CONDICIONAMIENTOS ASTRALES E HISTORIA DE LA SALVACIÓN

 17 de may. de 2007

Un punto fundamental: No es posible comprender el devenir histórico a partir de meros datos astrales; es necesario recurrir a las decisiones de la voluntad humana. Creo haber leído en Pierre Gordon algo que sirve de apoyo a esta tesis: las fiestas han sido fijadas por una libre disposición de la voluntad; es a partir de ella y no de la «inclinación» astral como hay que explicar cualquier acontecimiento de la historia, no digamos la Encarnación de Cristo. Por tanto, cuando afirmamos que tal acontecimiento histórico queda definido por ciertos parámetros astrales, solo queremos decir que dichos parámetros «inclinan» hacia él, no que lo expliquen propiamente. Es lo mismo que cuando «explicamos» un carácter por el tema astral del que partimos. Y no solo en el caso de que las cosas se desarrollen peor de lo esperado, también cuando discurren mejor. ¡Qué gran don de Dios sería y cómo podría ayudarnos a todos comprender que a quien ama a Dios todo le sirve de beneficio!

Por lo tanto, cualquier acontecimiento de la historia universal recibe su clave de comprensión a partir del tema de la Era Cristiana. Ésta es la referencia objetiva. Claro está que si adoptamos una perspectiva providencialista no podemos partir únicamente de las «inclinaciones» astrales. Habrá que establecer una comparación entre el ideal cristiano, personificado en Cristo y en la Iglesia, y los acontecimientos a analizar, cuyo desarrollo dependerá no solo de la «inclinación», sino también de la voluntad humana (que la confirma o la desmiente), y de la gracia, que aporta la dimensión definitiva.

Así, pues, la descripción astrológica del momento histórico, que se mueve en el ámbito de la «inclinación» y constituye una especie de «cañamazo» o armazón, vendrá confirmada o desmentida por los hechos. En el caso de que la signatura astral (que de por sí no supone todavía ningún comportamiento moral) desemboque en el bien, estaremos edificando la «Ciudad de Dios»; en el caso de que el hombre o la humanidad se decida por el mal, se estará edificando la «Ciudad terrena».

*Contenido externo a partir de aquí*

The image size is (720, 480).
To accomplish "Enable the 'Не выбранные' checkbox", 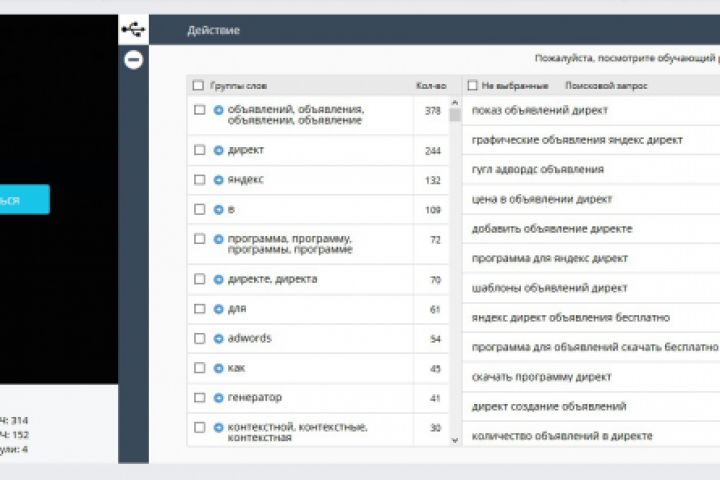I will (x=471, y=86).
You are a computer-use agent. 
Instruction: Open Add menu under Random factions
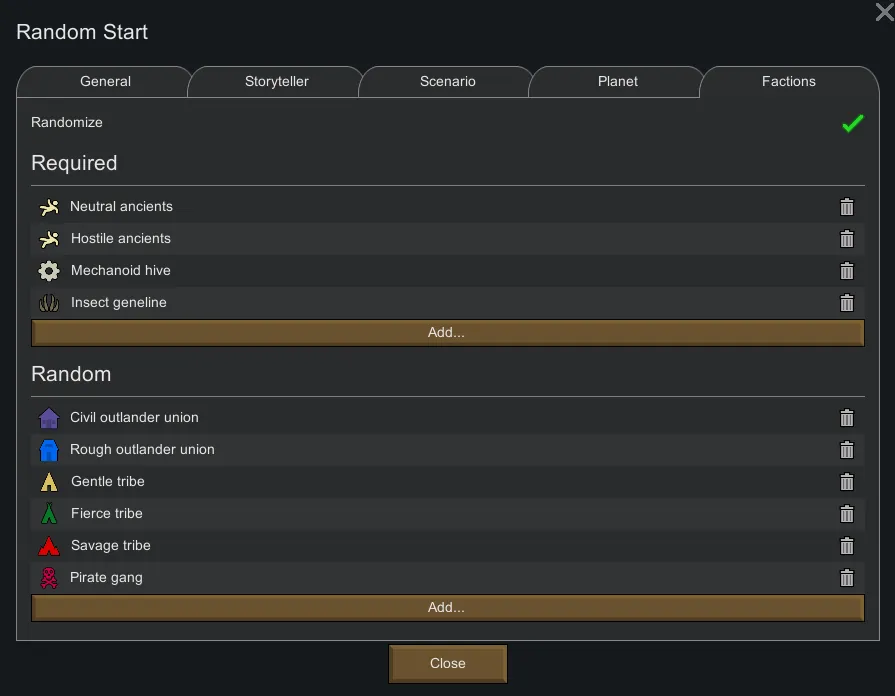click(x=447, y=608)
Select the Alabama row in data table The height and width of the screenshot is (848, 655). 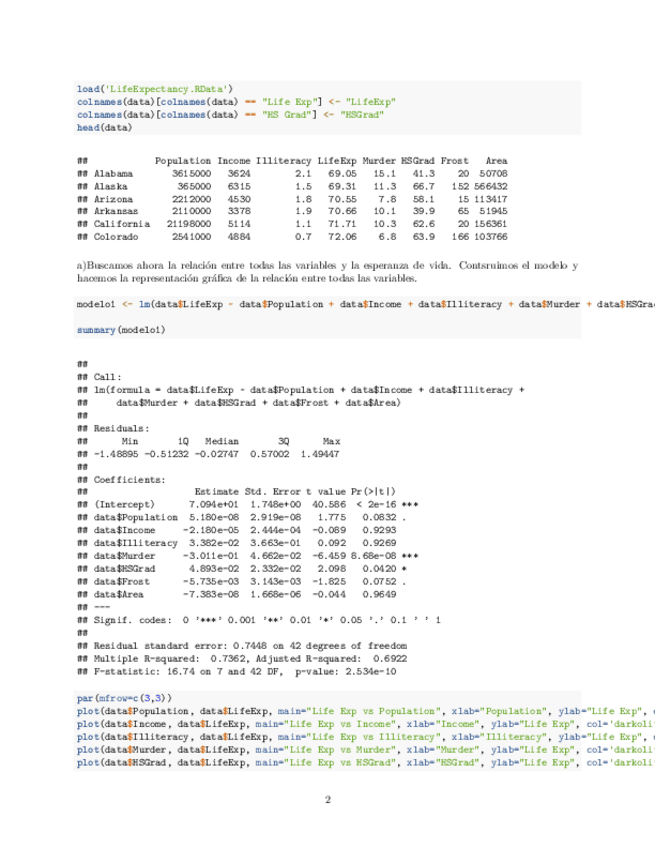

Puesto que la cuestión que planteamos es de índole eminentemente moral y religiosa, no es posible contestarla apelando a consideraciones puramente «naturales», ya sean astrológicas o de otro tipo. En todo caso, se puede hablar de «inclinaciones» fundamentales de cada época, evaluables a partir de los aspectos planetarios dominantes: cuando predominan los ángulos negativos, la historia se inclina hacia el mal; por el contrario, los positivos tienden hacia el bien. Pero el desarrollo concreto de la historia en sus grandes líneas no puede ser anunciado sino a través de la profecía. Por lo demás, es en el Evangelio y en la parábola de cizaña donde se dice que hasta el fin del mundo no se separará el trigo de la cizaña. Eso quiere decir que, conforme se aproxime el fin del mundo, bien y mal tenderán a mostrarse en estado cada vez más puro. Por consiguiente, a la luz de la parábola está claro que el desarrollo moral y religioso de la historia comienza en la indiferenciación y acaba en la diferencia. Por eso, tanto en la historia individual como en la global las cosas discurren desde una situación confusa, en la que alternan el bien y el mal, hasta una clarificación final en la que se opta claramente por uno de los dos. Aquí puede servir de modelo la descripción del comportamiento humano individual según la sucesión de conceptos (cada vez más integradores) acto-hábito-carácter-destino.

A la pregunta de si se puede hablar de un empeoramiento progresivo de la historia, habría que contestar lo siguiente: la historia no solo tiende hacia lo peor, sino también hacia lo mejor. Eso es cuanto hay que decir. Al final no hay mezcla de trigo y cizaña, sino absoluta separación.

¿Cabe decir entonces que «cualquier tiempo fue mejor»? No, en todo caso habría que decir que «todo tiempo pasado fue mejor» para quien está en camino de la condenación, y viceversa, que «todo tiempo pasado fue peor» para quien está en el camino de la salvación. Y es que todo redunda en beneficio de quienes aman a Dios.